_EXERCISE_: From the line with "Werktruien (429, 1255)" to the last line of the data below, repeat every line exactly and add nothing.

_Saved entries_:
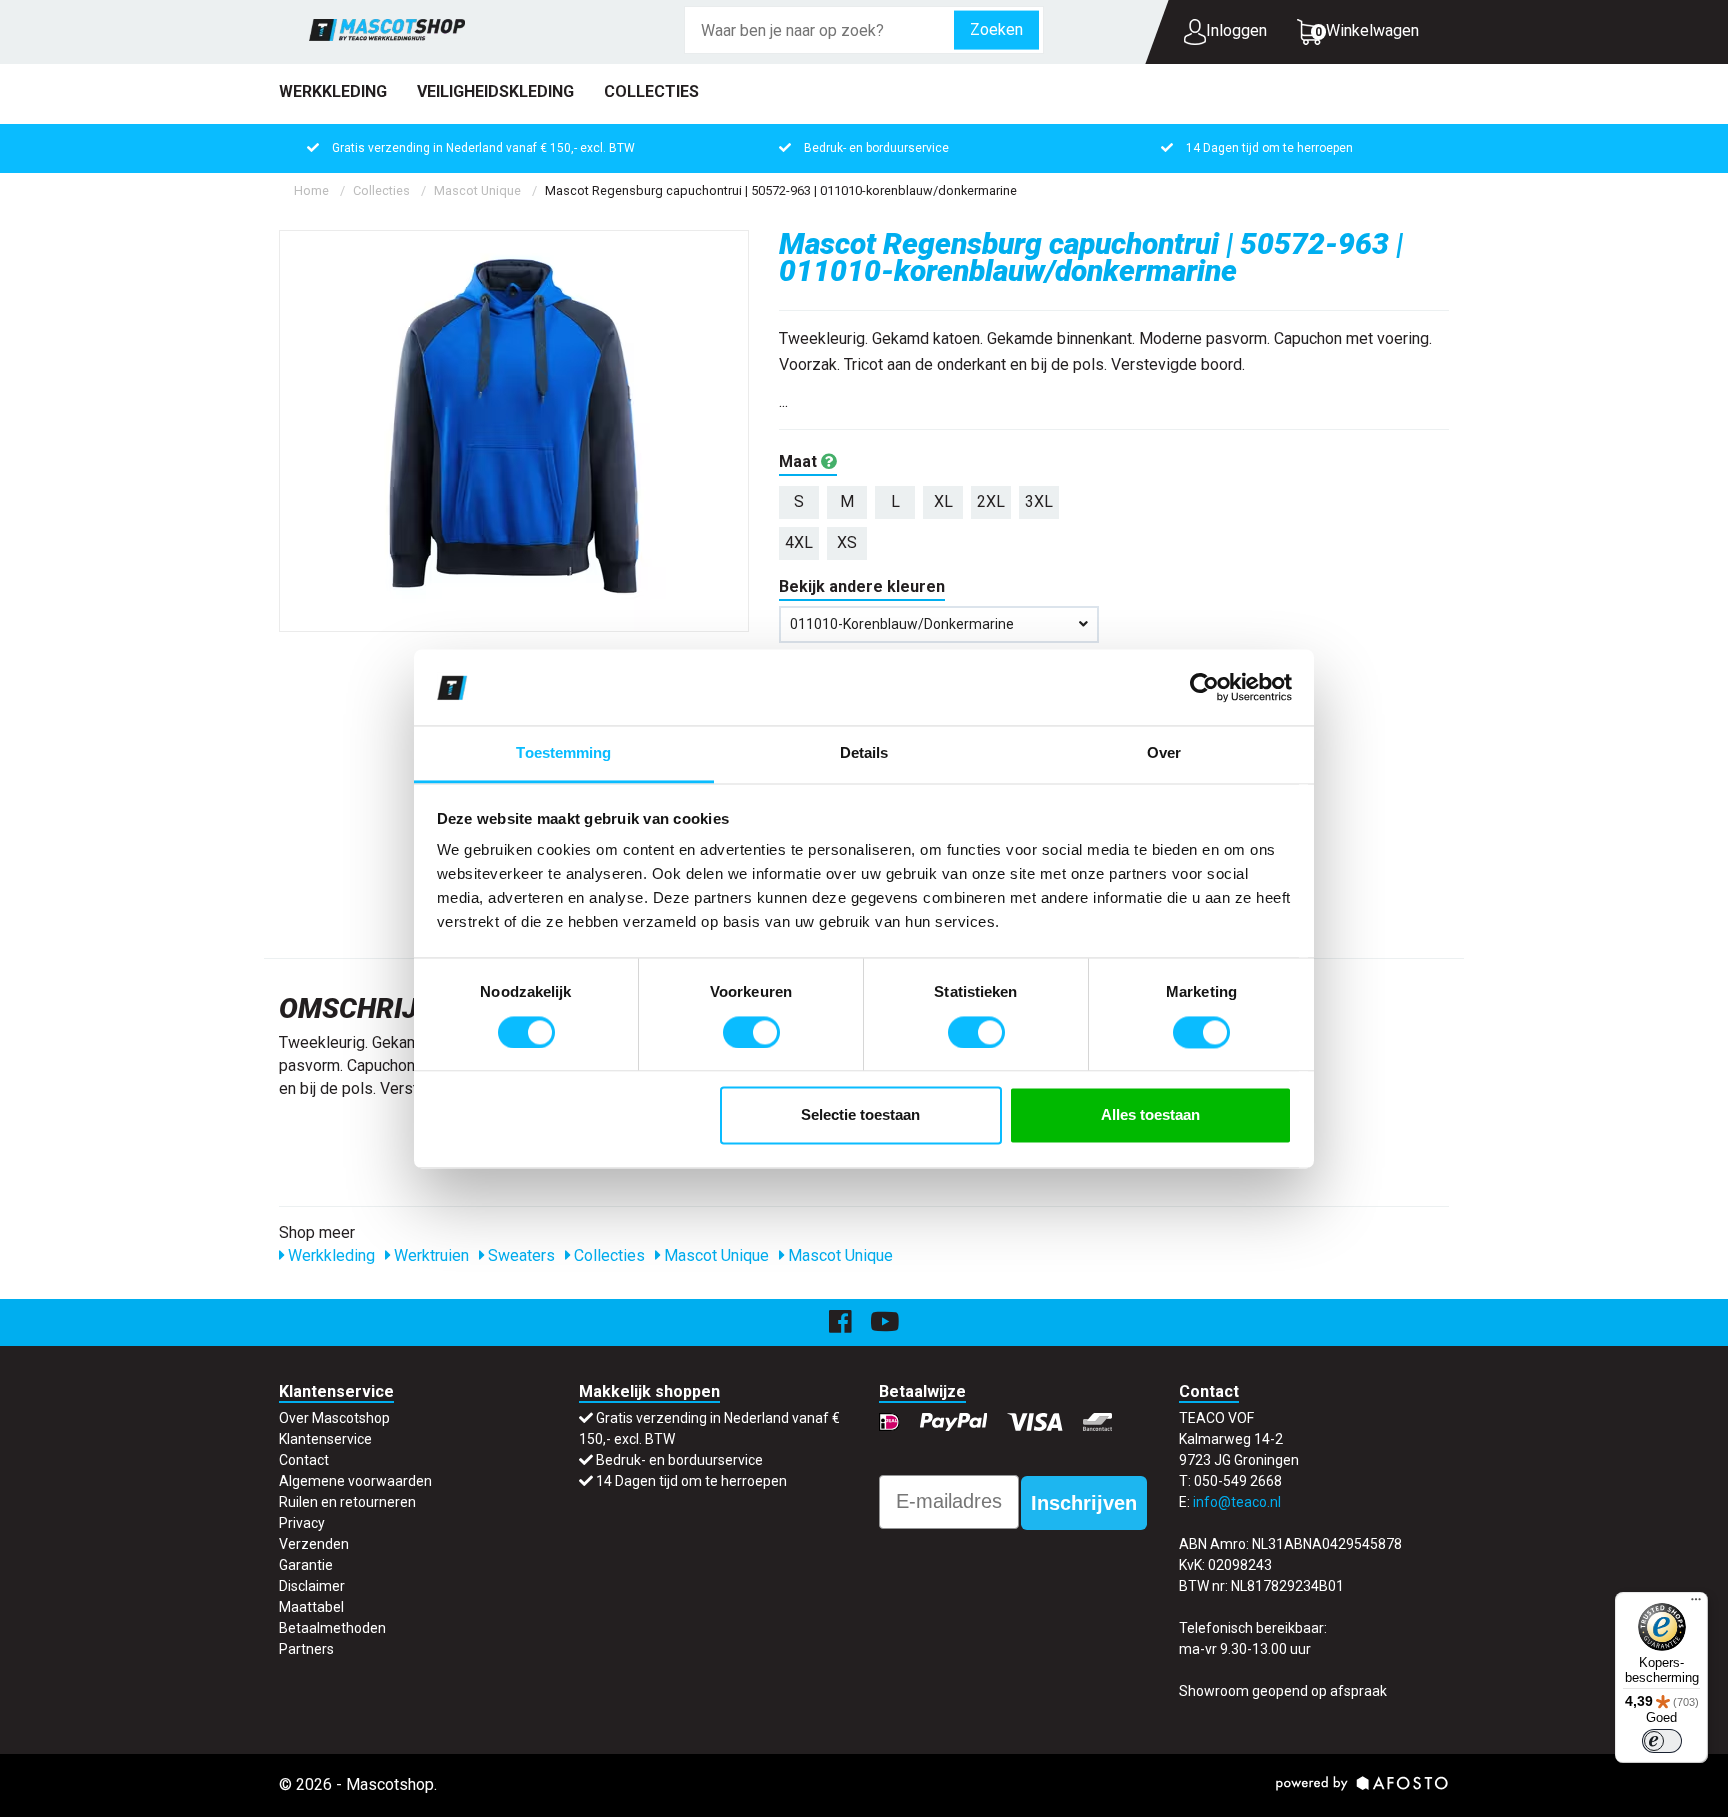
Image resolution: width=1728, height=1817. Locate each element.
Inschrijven (1084, 1503)
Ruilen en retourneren (347, 1502)
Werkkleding (333, 91)
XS (847, 542)
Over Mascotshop (334, 1418)
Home (311, 190)
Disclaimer (312, 1586)
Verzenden (314, 1544)
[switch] (751, 1032)
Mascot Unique (477, 190)
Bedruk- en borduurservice (876, 148)
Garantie (306, 1565)
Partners (306, 1649)
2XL (991, 501)
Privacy (302, 1523)
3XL (1039, 501)
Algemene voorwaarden (355, 1481)
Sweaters (519, 1255)
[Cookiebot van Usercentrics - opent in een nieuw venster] (1204, 687)
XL (943, 501)
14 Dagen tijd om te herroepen (1269, 148)
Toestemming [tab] (563, 753)
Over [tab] (1164, 753)
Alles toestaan (1150, 1115)
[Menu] (1696, 1604)
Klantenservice (325, 1439)
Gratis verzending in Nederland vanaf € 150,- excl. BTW (483, 148)
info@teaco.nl (1237, 1502)
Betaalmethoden (332, 1628)
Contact (304, 1460)
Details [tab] (864, 753)
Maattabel (311, 1607)
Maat (800, 461)
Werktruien (429, 1255)
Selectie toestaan (860, 1115)
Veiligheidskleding (495, 91)
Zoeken (996, 29)
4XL (799, 542)
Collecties (651, 91)
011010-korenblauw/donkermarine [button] (902, 624)
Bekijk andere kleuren (862, 586)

_WRITTEN SOLUTION_:
Werktruien (429, 1255)
Selectie toestaan (860, 1115)
Veiligheidskleding (495, 91)
Zoeken (996, 29)
4XL (799, 542)
Collecties (651, 91)
011010-korenblauw/donkermarine [button] (902, 624)
Bekijk andere kleuren (862, 586)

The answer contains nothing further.